Monday, June 04, 2007

Why September 11th?

This is a fact that is difficult to find, even on the internet. While many Americans assume this date was purely random, or simply convenient from a tactical standpoint, we should start understanding the islamic mind, in order to defeat the evil that most of its devotees espouse so plainly.

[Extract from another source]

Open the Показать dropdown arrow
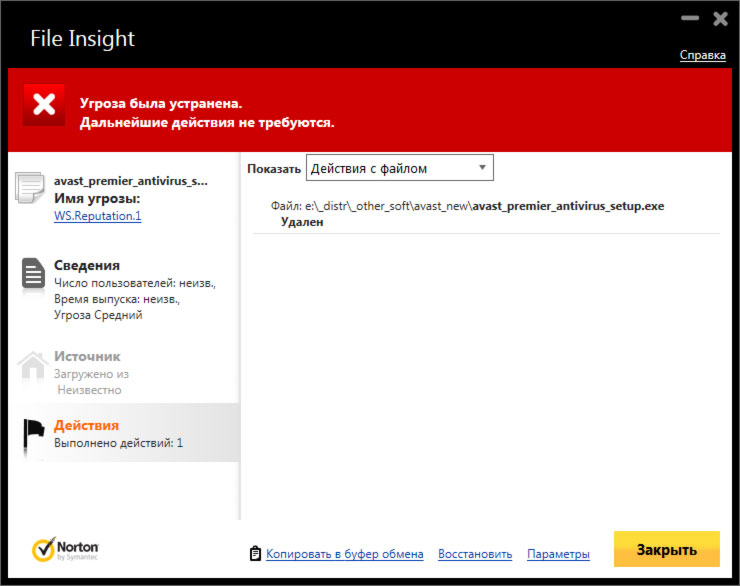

.."For the strategists of the Turks, including an old Algerian corsair called Dragut, Malta was more than just the remnant of an antique military order: it was the key to a proposed offensive in the western Mediterranean, an offensive that was to cow the Spanish and if possible carry the jihad to the very doors of St. Peter's. And in any case, since Sicily, Sardinia, Majorca, and southern Spain itself had once been Islamic lands, it was a duty imposed upon the Sultan, by the iron principles of jihad, as duly constituted ruler, the successor to the caliph, to recover them from the infidel. Lands where the banners of the Crescent had once flown proudly must be returned to the Dar al-Islam (the House of Islam). The presence of the Maltese Knights barred such a project; and therefore the reduction of the island would be a prelude to a wider war. Said Dragut: "Unless you have smoked out this nest of vipers, you can do no good anywhere." In March of 1565, a fleet of nearly 200 vessels, bearing some 40,000 soldiers (including 6,500 elite shock troops known as the Janissaries), assembled in the Golden Horn for the Sultan's inspection. Dragut made two astute recommendations: move against the isle early in the season, and detach a significant flotilla to menace the Spanish mainland, thereby preventing aid from the Emperor. Once the invasion began, the more confident among the Sultan's advisers anticipated the victory to come -- in a matter of days.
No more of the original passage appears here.